THE TASK »
The exercise asks for every line of the data to be reproduced exactly.

EXERCISE DATA »

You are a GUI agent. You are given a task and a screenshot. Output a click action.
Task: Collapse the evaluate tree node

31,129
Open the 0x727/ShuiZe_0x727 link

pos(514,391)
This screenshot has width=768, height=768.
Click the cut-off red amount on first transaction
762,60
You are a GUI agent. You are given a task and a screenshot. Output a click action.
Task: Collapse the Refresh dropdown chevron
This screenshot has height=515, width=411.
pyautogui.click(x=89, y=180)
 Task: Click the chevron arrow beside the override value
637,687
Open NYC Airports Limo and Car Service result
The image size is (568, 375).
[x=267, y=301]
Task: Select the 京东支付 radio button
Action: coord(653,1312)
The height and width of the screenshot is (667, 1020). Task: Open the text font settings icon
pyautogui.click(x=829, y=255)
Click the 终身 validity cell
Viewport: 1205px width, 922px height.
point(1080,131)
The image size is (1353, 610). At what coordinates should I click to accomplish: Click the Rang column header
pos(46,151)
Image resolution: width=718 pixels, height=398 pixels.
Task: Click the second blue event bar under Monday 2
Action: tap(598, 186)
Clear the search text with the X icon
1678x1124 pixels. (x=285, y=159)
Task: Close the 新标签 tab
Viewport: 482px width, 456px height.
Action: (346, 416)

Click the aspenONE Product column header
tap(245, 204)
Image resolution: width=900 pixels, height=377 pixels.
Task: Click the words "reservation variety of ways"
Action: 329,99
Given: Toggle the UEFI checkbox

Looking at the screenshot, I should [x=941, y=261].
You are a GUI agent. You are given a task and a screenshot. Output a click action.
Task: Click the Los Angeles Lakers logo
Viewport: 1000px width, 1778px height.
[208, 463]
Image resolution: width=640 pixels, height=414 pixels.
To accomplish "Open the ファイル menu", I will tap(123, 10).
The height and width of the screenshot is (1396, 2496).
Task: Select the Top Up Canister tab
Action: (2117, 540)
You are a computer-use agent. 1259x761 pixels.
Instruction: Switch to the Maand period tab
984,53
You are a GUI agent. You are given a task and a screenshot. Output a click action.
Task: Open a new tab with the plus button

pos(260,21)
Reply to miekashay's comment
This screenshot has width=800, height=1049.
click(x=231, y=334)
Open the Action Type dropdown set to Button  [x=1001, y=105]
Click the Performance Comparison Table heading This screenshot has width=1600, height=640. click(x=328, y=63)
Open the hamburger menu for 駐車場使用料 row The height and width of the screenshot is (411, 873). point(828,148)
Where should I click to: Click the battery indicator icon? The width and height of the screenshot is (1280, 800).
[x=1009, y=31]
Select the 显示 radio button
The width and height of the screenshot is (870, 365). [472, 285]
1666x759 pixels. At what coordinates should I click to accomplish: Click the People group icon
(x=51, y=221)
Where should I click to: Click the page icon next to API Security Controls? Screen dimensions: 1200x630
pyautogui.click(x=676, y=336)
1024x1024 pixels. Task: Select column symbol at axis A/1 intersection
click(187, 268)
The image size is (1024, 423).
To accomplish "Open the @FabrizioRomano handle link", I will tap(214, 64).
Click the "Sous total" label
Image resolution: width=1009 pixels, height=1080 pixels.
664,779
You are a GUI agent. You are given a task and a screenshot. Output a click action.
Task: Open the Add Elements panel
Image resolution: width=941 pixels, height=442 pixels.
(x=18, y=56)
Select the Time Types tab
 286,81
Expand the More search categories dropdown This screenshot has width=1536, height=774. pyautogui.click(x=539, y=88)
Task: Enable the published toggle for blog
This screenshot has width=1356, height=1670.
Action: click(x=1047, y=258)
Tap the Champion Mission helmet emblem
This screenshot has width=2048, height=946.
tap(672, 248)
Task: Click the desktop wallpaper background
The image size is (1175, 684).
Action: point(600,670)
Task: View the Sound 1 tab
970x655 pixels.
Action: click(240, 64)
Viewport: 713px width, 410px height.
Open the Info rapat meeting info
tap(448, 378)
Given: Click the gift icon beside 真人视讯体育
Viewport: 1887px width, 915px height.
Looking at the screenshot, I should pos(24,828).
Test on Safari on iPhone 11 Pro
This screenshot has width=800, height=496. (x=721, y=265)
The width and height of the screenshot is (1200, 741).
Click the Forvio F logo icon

RESPONSE TO THE TASK »
You are a GUI agent. You are given a task and a screenshot. Output a click action.
Task: Collapse the evaluate tree node

31,129
Open the 0x727/ShuiZe_0x727 link

pos(514,391)
This screenshot has width=768, height=768.
Click the cut-off red amount on first transaction
762,60
You are a GUI agent. You are given a task and a screenshot. Output a click action.
Task: Collapse the Refresh dropdown chevron
This screenshot has height=515, width=411.
pyautogui.click(x=89, y=180)
 Task: Click the chevron arrow beside the override value
637,687
Open NYC Airports Limo and Car Service result
The image size is (568, 375).
[x=267, y=301]
Task: Select the 京东支付 radio button
Action: coord(653,1312)
The height and width of the screenshot is (667, 1020). Task: Open the text font settings icon
pyautogui.click(x=829, y=255)
Click the 终身 validity cell
Viewport: 1205px width, 922px height.
point(1080,131)
The image size is (1353, 610). At what coordinates should I click to accomplish: Click the Rang column header
pos(46,151)
Image resolution: width=718 pixels, height=398 pixels.
Task: Click the second blue event bar under Monday 2
Action: tap(598, 186)
Clear the search text with the X icon
1678x1124 pixels. (x=285, y=159)
Task: Close the 新标签 tab
Viewport: 482px width, 456px height.
Action: (346, 416)

Click the aspenONE Product column header
tap(245, 204)
Image resolution: width=900 pixels, height=377 pixels.
Task: Click the words "reservation variety of ways"
Action: 329,99
Given: Toggle the UEFI checkbox

Looking at the screenshot, I should [x=941, y=261].
You are a GUI agent. You are given a task and a screenshot. Output a click action.
Task: Click the Los Angeles Lakers logo
Viewport: 1000px width, 1778px height.
[208, 463]
Image resolution: width=640 pixels, height=414 pixels.
To accomplish "Open the ファイル menu", I will tap(123, 10).
The height and width of the screenshot is (1396, 2496).
Task: Select the Top Up Canister tab
Action: (2117, 540)
You are a computer-use agent. 1259x761 pixels.
Instruction: Switch to the Maand period tab
984,53
You are a GUI agent. You are given a task and a screenshot. Output a click action.
Task: Open a new tab with the plus button

pos(260,21)
Reply to miekashay's comment
This screenshot has width=800, height=1049.
click(x=231, y=334)
Open the Action Type dropdown set to Button  [x=1001, y=105]
Click the Performance Comparison Table heading This screenshot has width=1600, height=640. click(x=328, y=63)
Open the hamburger menu for 駐車場使用料 row The height and width of the screenshot is (411, 873). point(828,148)
Where should I click to: Click the battery indicator icon? The width and height of the screenshot is (1280, 800).
[x=1009, y=31]
Select the 显示 radio button
The width and height of the screenshot is (870, 365). [472, 285]
1666x759 pixels. At what coordinates should I click to accomplish: Click the People group icon
(x=51, y=221)
Where should I click to: Click the page icon next to API Security Controls? Screen dimensions: 1200x630
pyautogui.click(x=676, y=336)
1024x1024 pixels. Task: Select column symbol at axis A/1 intersection
click(187, 268)
The image size is (1024, 423).
To accomplish "Open the @FabrizioRomano handle link", I will tap(214, 64).
Click the "Sous total" label
Image resolution: width=1009 pixels, height=1080 pixels.
664,779
You are a GUI agent. You are given a task and a screenshot. Output a click action.
Task: Open the Add Elements panel
Image resolution: width=941 pixels, height=442 pixels.
(x=18, y=56)
Select the Time Types tab
 286,81
Expand the More search categories dropdown This screenshot has width=1536, height=774. pyautogui.click(x=539, y=88)
Task: Enable the published toggle for blog
This screenshot has width=1356, height=1670.
Action: click(x=1047, y=258)
Tap the Champion Mission helmet emblem
This screenshot has width=2048, height=946.
tap(672, 248)
Task: Click the desktop wallpaper background
The image size is (1175, 684).
Action: point(600,670)
Task: View the Sound 1 tab
970x655 pixels.
Action: click(240, 64)
Viewport: 713px width, 410px height.
Open the Info rapat meeting info
tap(448, 378)
Given: Click the gift icon beside 真人视讯体育
Viewport: 1887px width, 915px height.
Looking at the screenshot, I should pos(24,828).
Test on Safari on iPhone 11 Pro
This screenshot has width=800, height=496. (x=721, y=265)
The width and height of the screenshot is (1200, 741).
Click the Forvio F logo icon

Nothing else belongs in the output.